I was pretty much 3/4 ton till I got a 2013 1500. I could never grow fond of it though. In some instances I was inventing new swear words. So I ditched it and went back to a 2015 2500. Now this is a pickup I can keep for a long, long time. Haul more, tow more, and the L96 6.0 is just about the most bullet proof engine GM has now. Not uncommon for them to exceed 300,000 miles with no major repair. The engine usually outlasts the pickup.
My needs are primarily hauling and some towing locally. And with two people in the truck, a full tank of fuel, and roughly 200 lb of tools and such in the back, I still have 2300 lb of payload capability. Putting a ton of building material or oil drums in the back of a 1500 is not pretty. My 2500 barely squats and hardly knows anything is in the bed. And the 6.0 combined with the 6L90 trans and 4.10 diffs will pull the side of the barn down. Maybe not as quickly as a diesel, but just as effective.

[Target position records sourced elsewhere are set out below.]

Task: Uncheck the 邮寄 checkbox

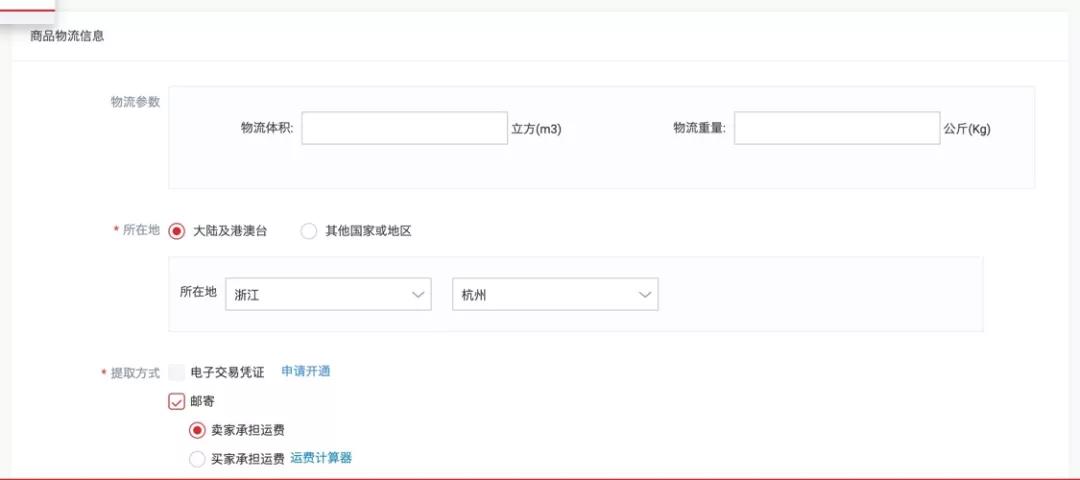Action: pos(176,401)
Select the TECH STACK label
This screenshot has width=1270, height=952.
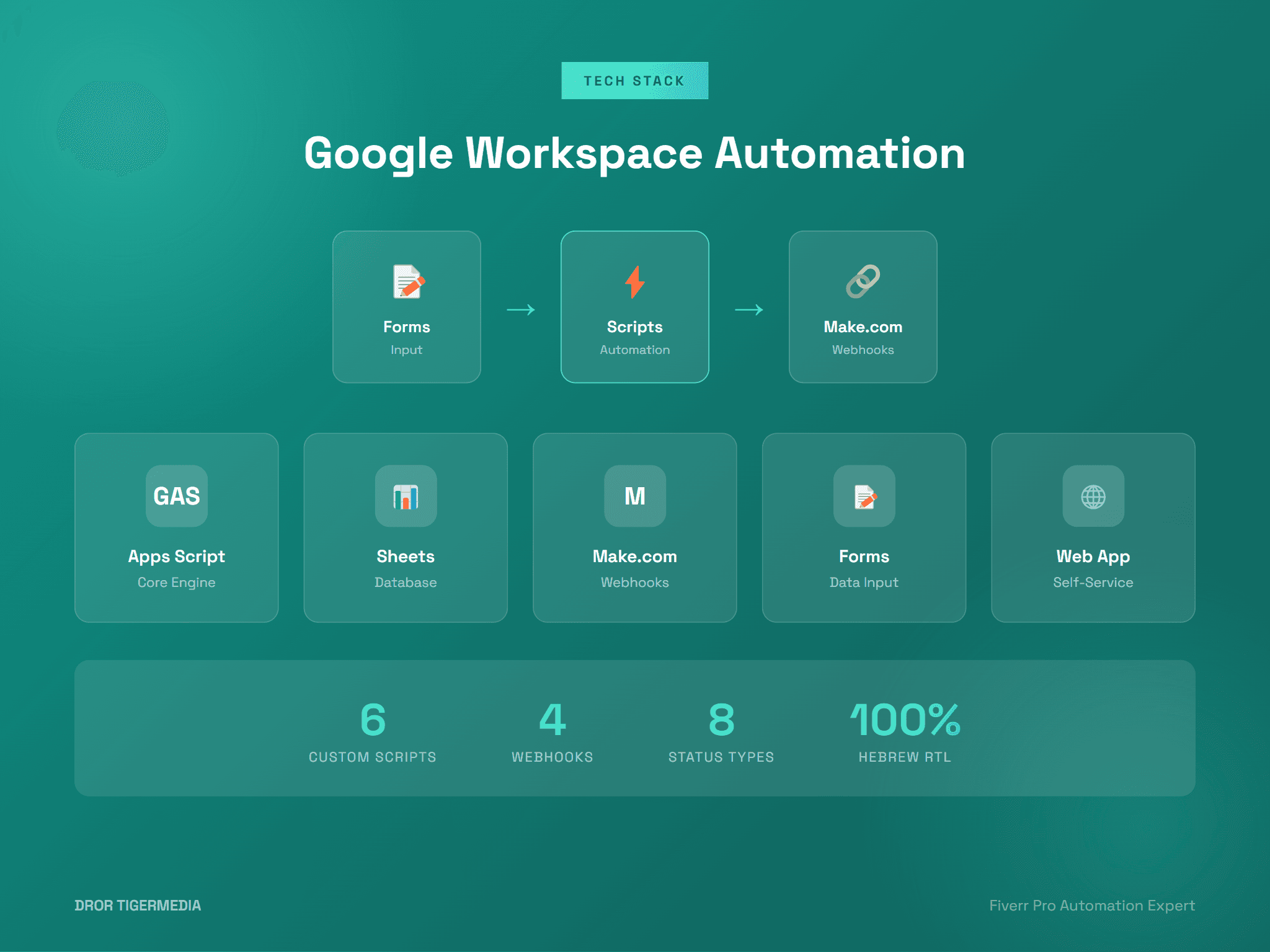click(x=634, y=79)
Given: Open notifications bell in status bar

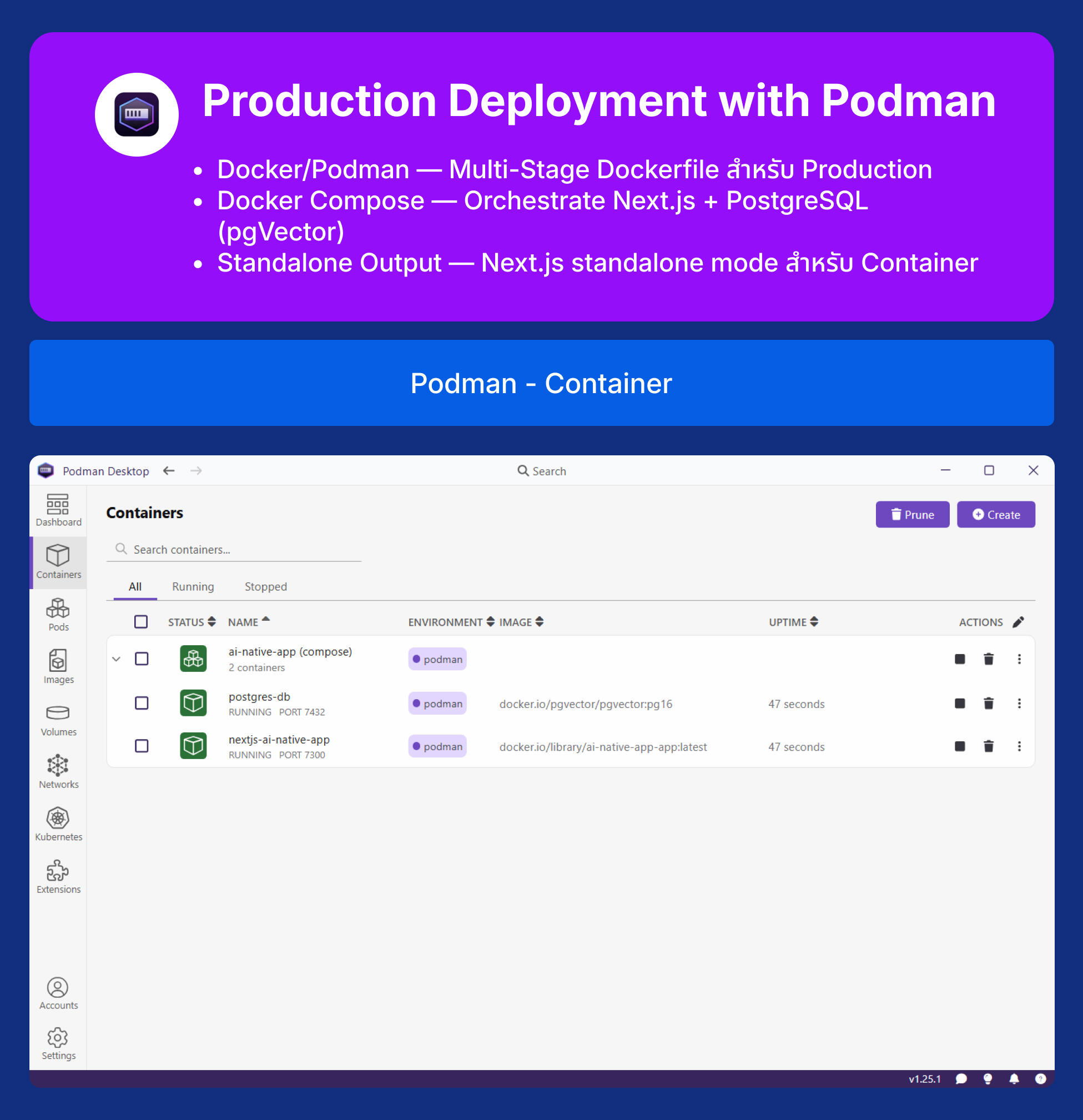Looking at the screenshot, I should coord(1014,1079).
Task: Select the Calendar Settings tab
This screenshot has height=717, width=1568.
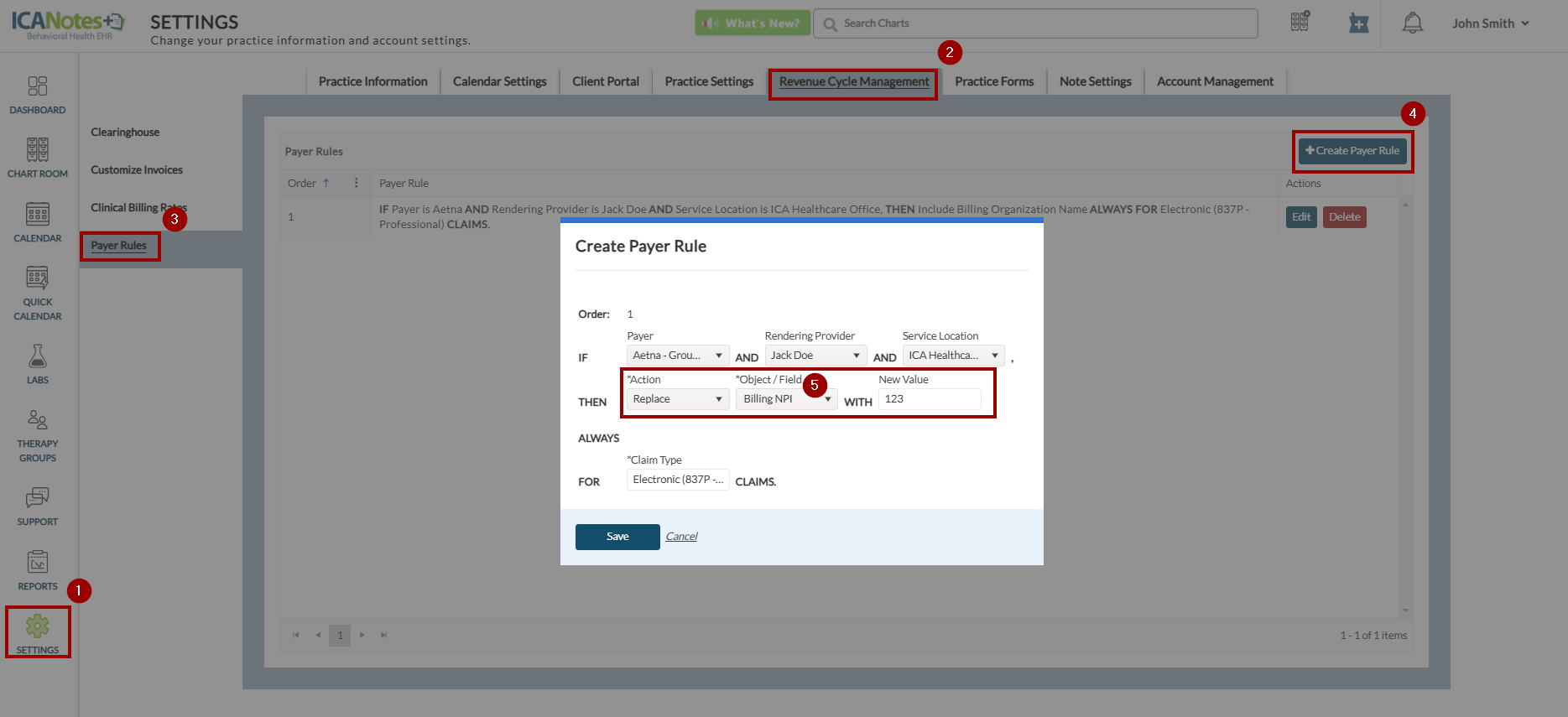Action: [x=499, y=81]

I see it as similar to the newer fancy rifles and cartridges compared to something like the tried and true 30.06, 30-30, or 45-70. Yeah, those older cartridges may not have all the zing of the new stuff, but they have dropped more large game in this country than all the other cartridges combined. And two of them fought a lot of our wars. Sometimes it just pays to stick with something that works. And a Vortec L96 6.0, 6L90, 4.10 just plain works and works and works.
And driven right, not bad on mpg. Mine has averaged roughly 14 mpg for its entire life. I have pulled off some 17-18 mpg road trips (empty of course). That 14 mpg lifetime is for all miles... daily rural hilly gravel roads, in town, highway, hauling, off road farm/ranch use, all of it.